Dans l’Arcadie d’Emmanuelle Bayamack-Tam, les bergers et les bergères sont loin des canons de la beauté classique : peu de chances de les croiser chez Virgile ou chez Poussin. Ceux qui ont choisi de cultiver leur petit jardin, baptisé « Liberty House » et coincé à la frontière franco-italienne, sont plutôt cabossés, inadaptés, marginaux – électro sensibles, obèses, naturistes ou bipolaires.
Ce qui, dans cette communauté d’éclopés, n’empêche pas le désir de circuler, sous la férule d’Arcady, gourou qui prône l’amour libre et le végétarisme. C’est dans cet étrange écosystème (ne parlez pas de secte !), mise en scène avec autant de mordant que de tendresse, que s’épanouit la jeune Farah, quatorze ans au début du roman. Une jeune fille quelque peu tourmentée par une puberté qui n’a rien de précoce, bien au contraire.
Dans cette communauté abritée de la rumeur du monde, sérail néo-hippie en zone blanche, les certitudes vont peu à peu se fissurer. Farah en sera la première victime. Lorsque ses seins se rétractent, lorsque sa pilosité se développe, la question de sa féminité cesse d’être une évidence.
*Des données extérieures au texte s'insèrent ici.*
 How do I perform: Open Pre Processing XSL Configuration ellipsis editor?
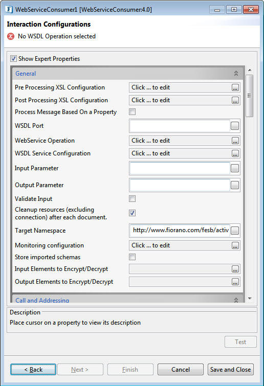(235, 87)
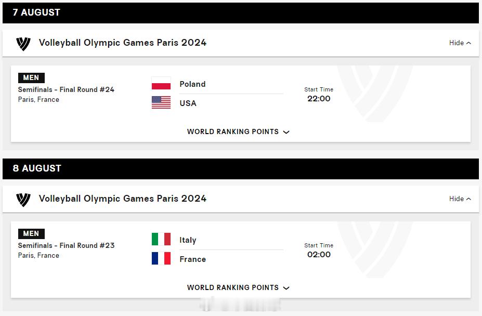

Parallèlement, Liberty House doit faire face à l’irruption d’un migrant, mettant à rude épreuve l’idéologie libertaire et généreuse d’Arcady. L’éden ne se montrera guère accueillant… Pour Farah, la trahison de son père spirituel – et amant passionné, au passage – passe aussi mal que la trahison de son corps.
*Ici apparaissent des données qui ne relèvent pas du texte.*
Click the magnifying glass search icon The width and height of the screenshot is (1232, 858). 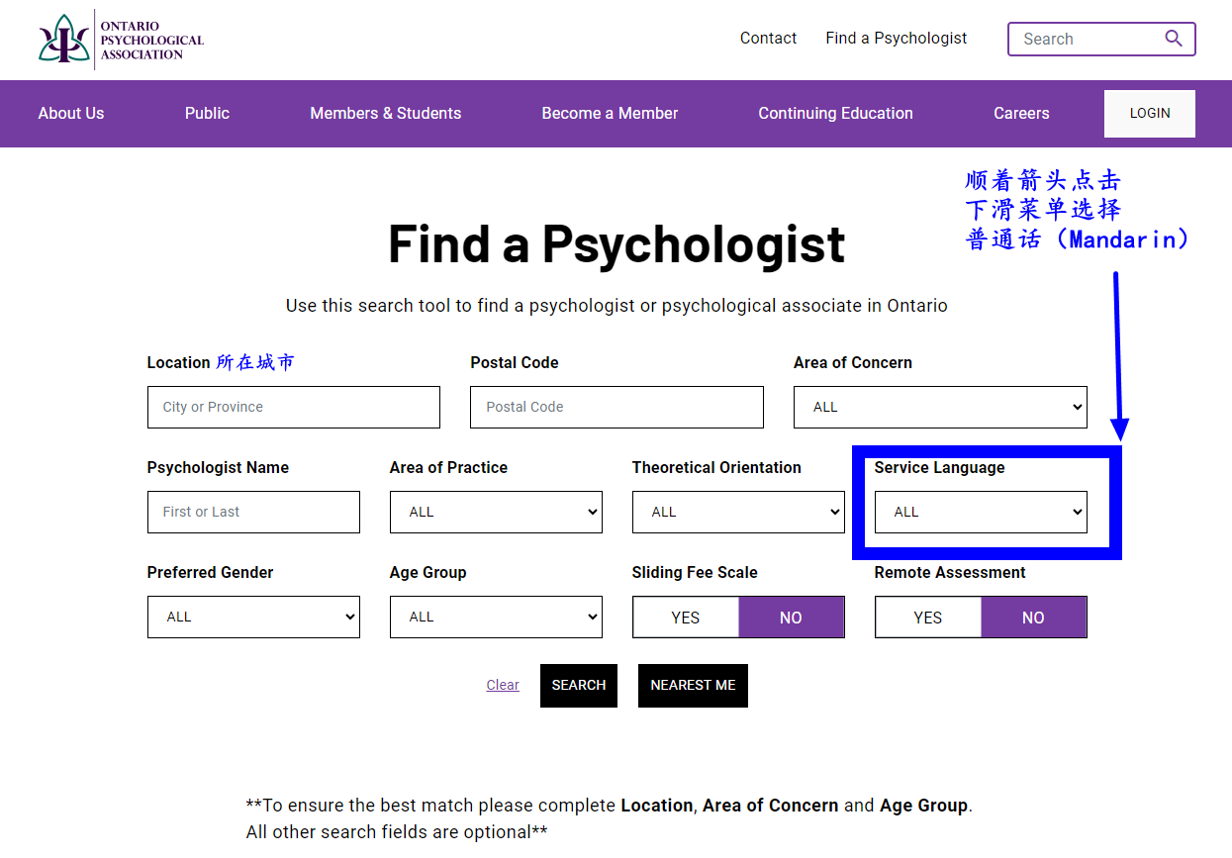1174,39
Intersexualité / intertextualité
Raconté à travers les yeux de Farah, le roman tourne alors au récit d’apprentissage. Et la tâche n’est pas simple : il s’agit de se construire une identité, de clarifier la question du genre, de se choisir une ligne de conduite morale. Cela ressemble fort à un mouvement de balancier : entre le masculin et le féminin, entre l’enfance protégée et la révolte émancipatrice, le pendule peu à peu se stabilise. Il est beau alors de voir comment Farah trouve son point d’équilibre, indéfini et courageux : ni fille ni garçon, ni dupe ni rebelle. Pour ce faire il y aura eu des drames, des détours et des doutes. De l’étonnement, aussi, et de la jouissance – beaucoup.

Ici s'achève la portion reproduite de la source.